## [What the task asks]
Return, from the listing below, every line that includes "icon".
________________________________________
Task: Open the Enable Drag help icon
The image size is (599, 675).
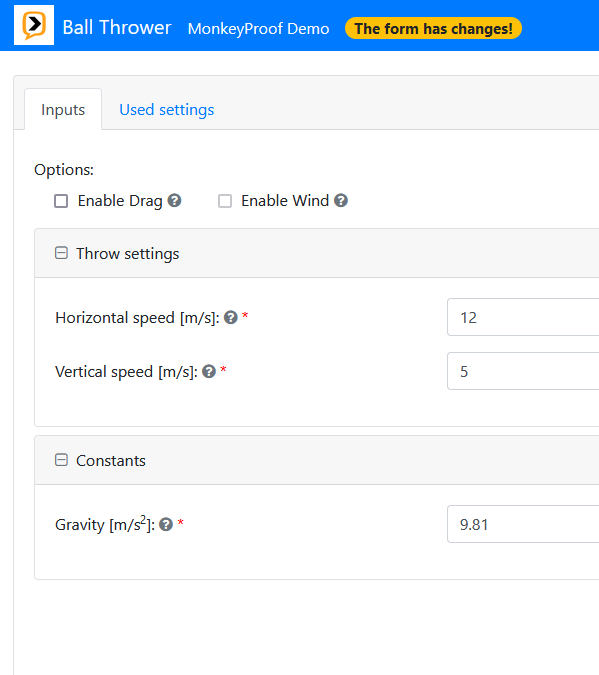Action: 174,201
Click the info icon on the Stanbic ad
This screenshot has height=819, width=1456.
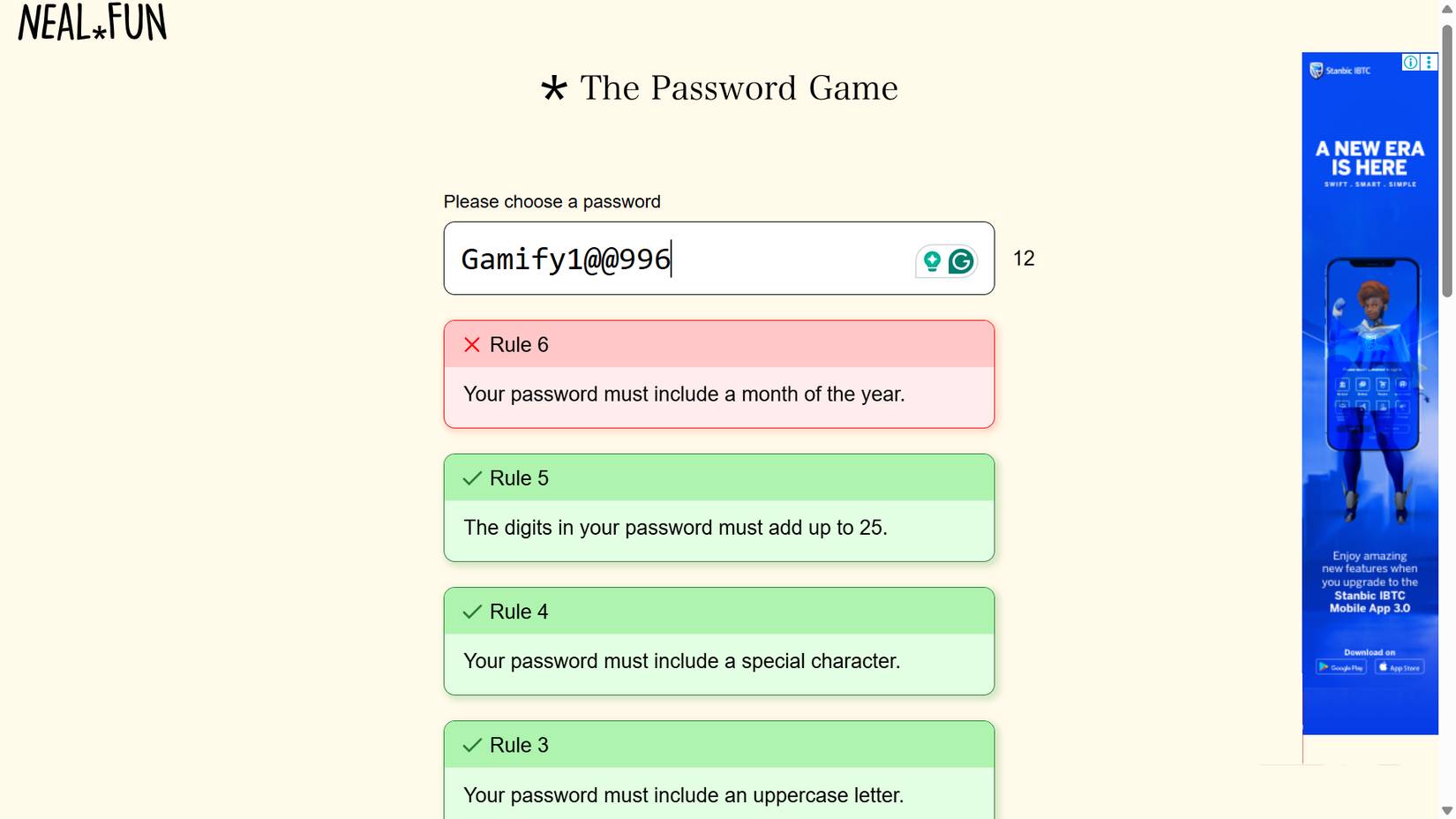1411,63

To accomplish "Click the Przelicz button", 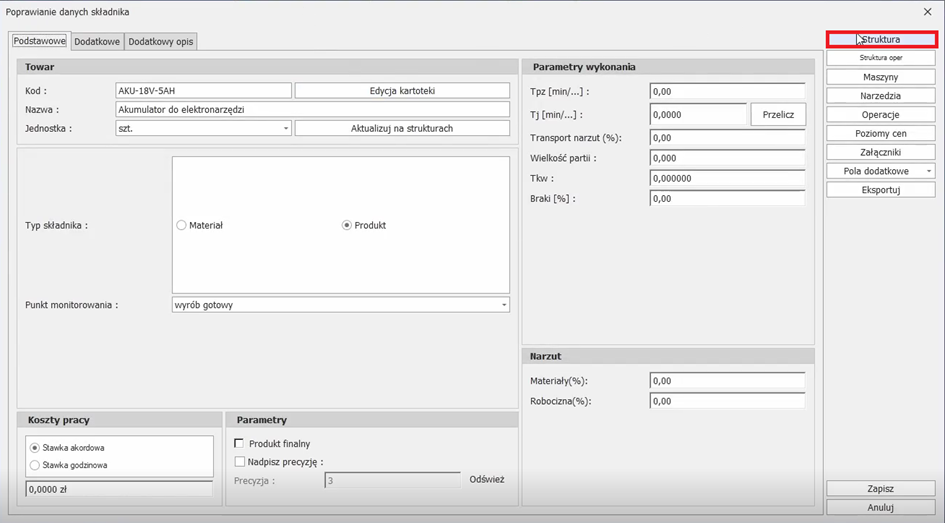I will [778, 115].
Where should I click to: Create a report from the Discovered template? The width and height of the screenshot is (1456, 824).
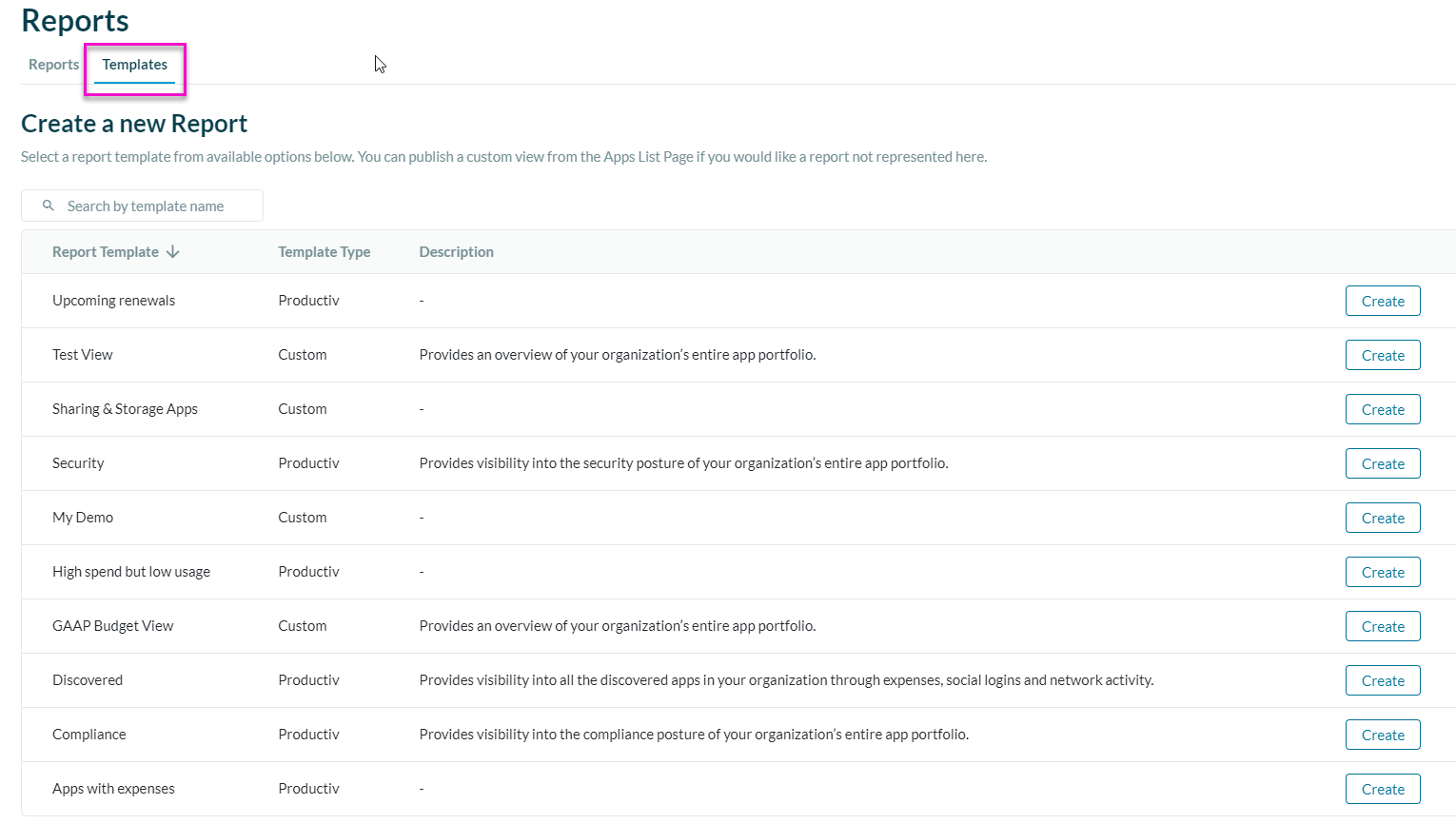[x=1383, y=679]
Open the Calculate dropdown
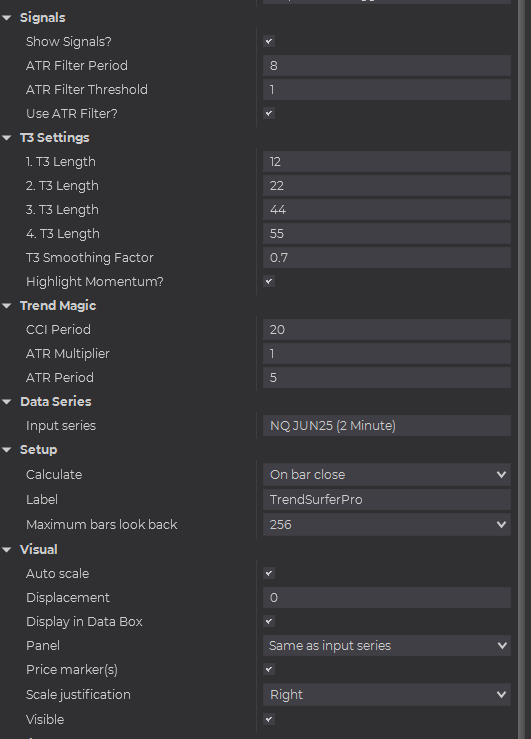Image resolution: width=531 pixels, height=739 pixels. pos(387,475)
________________________________________
## [Exercise solution]
Task: Open the Enable Drag help icon
Click the info icon on the Stanbic ad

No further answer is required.